BEGIN Recorded data
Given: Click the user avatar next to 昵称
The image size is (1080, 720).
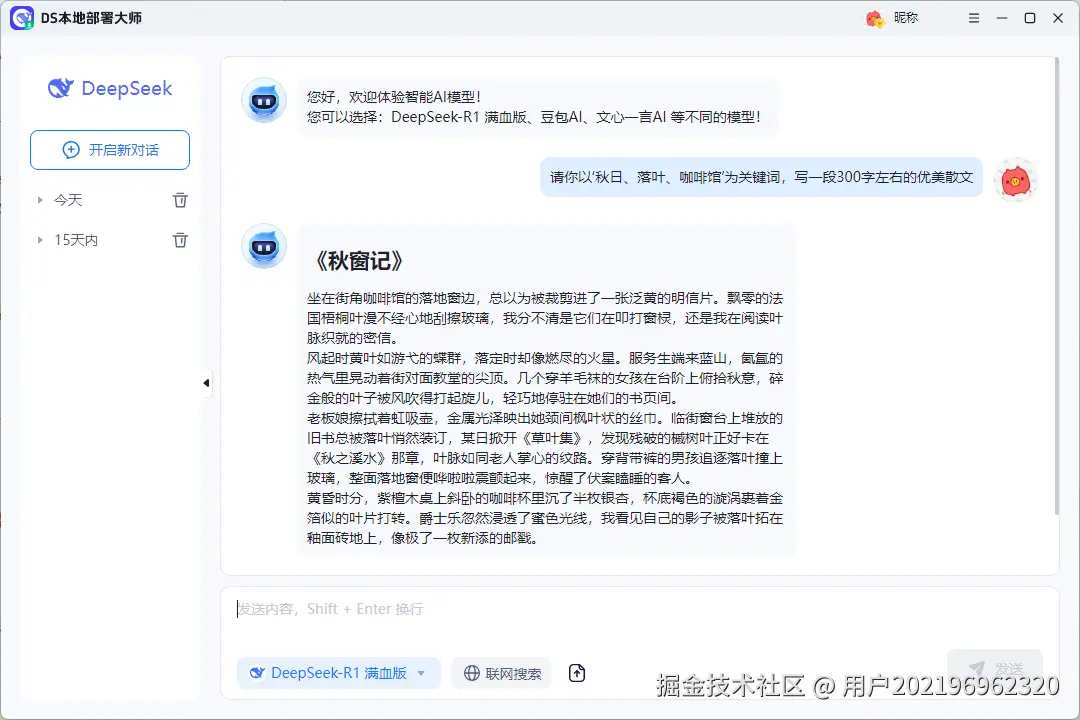Looking at the screenshot, I should pyautogui.click(x=874, y=18).
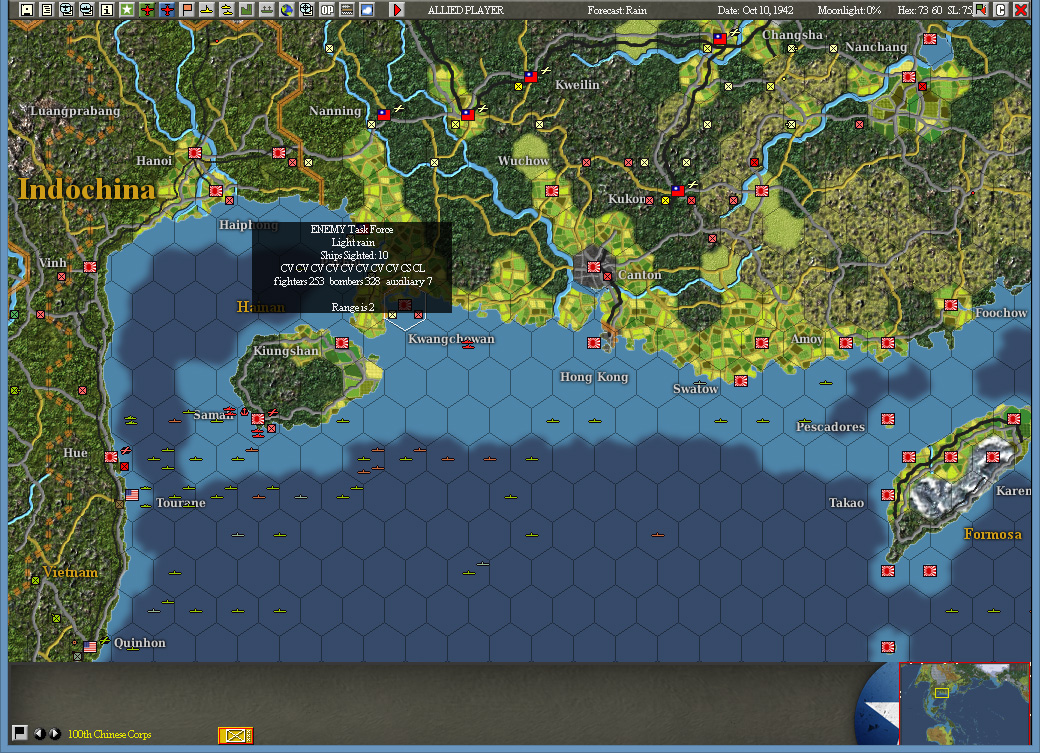1040x753 pixels.
Task: Click the green terrain toolbar icon
Action: pos(246,9)
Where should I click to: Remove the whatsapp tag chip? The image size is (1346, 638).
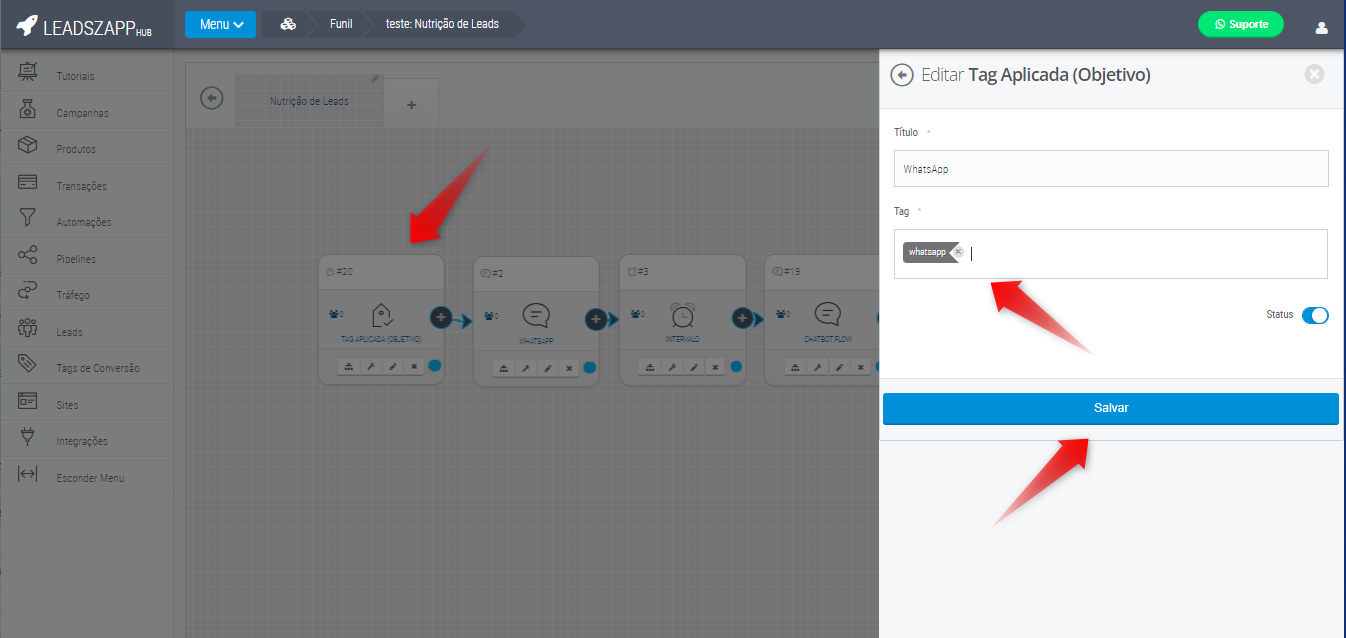pos(958,253)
END Recorded data
_Task statement_: Your task is to return the entries above exactly, with no pictures.

_Task solution_:
Given: Click the user avatar next to 昵称
The image size is (1080, 720).
Looking at the screenshot, I should pyautogui.click(x=874, y=18).
1040x753 pixels.
Task: Click the green terrain toolbar icon
Action: pos(246,9)
Where should I click to: Remove the whatsapp tag chip? The image size is (1346, 638).
pos(958,253)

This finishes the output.